- _Exercise aim_
Of all the lines below, return only those starting with the line holding "You are a GUI" and going on through the line holding "1302x1014 pixels.", exactly as written.

- _Supplied material_
········

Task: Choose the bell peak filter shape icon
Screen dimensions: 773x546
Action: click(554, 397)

········

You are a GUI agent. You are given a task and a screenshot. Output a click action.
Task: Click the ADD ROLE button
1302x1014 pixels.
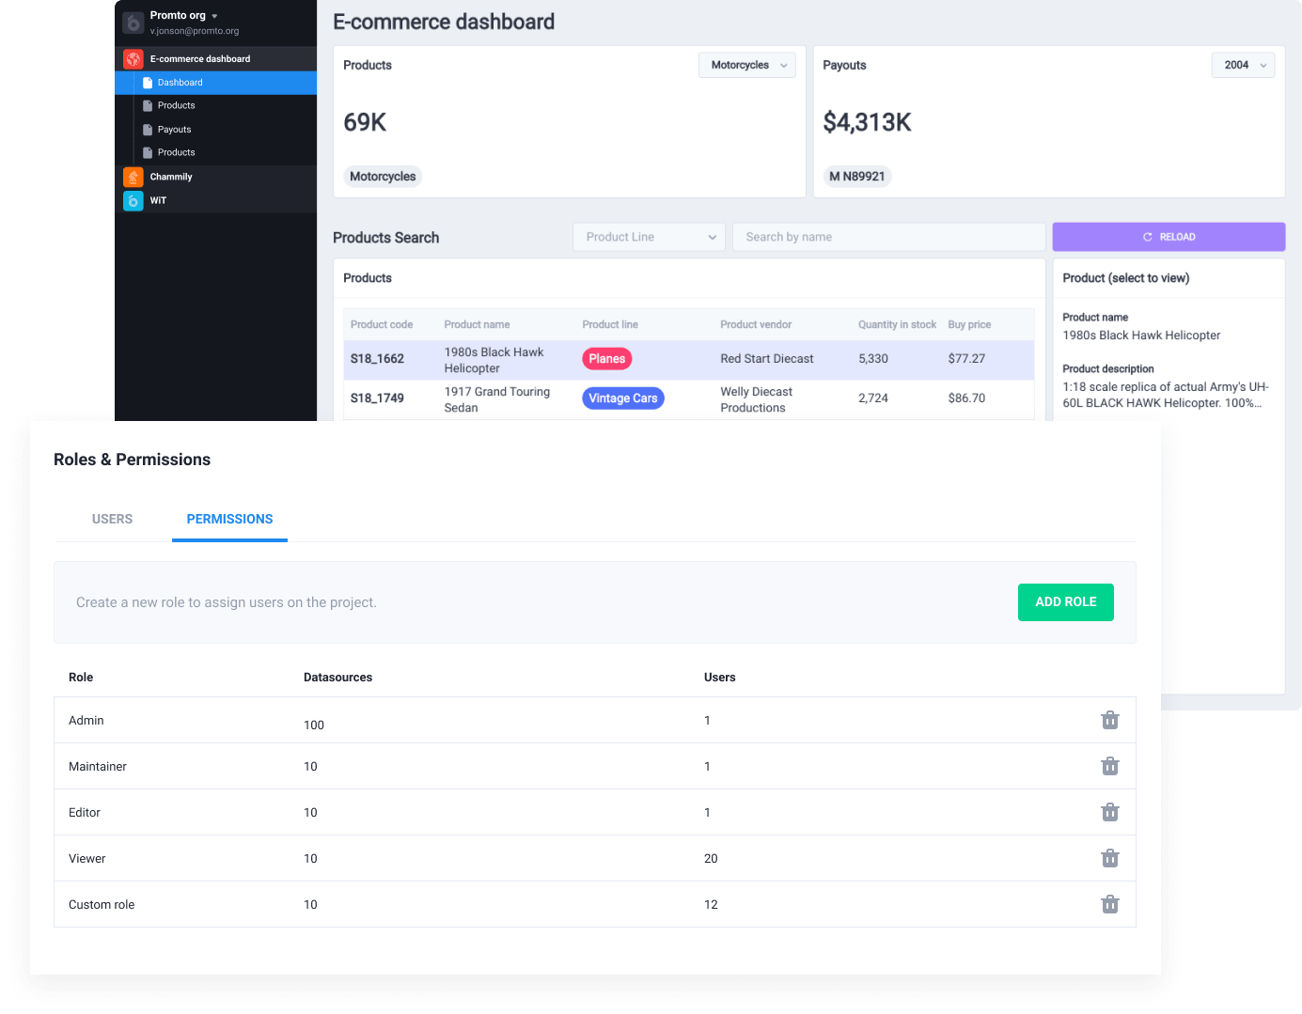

········

- _Answer space_
You are a GUI agent. You are given a task and a screenshot. Output a click action.
Task: Click the ADD ROLE button
1302x1014 pixels.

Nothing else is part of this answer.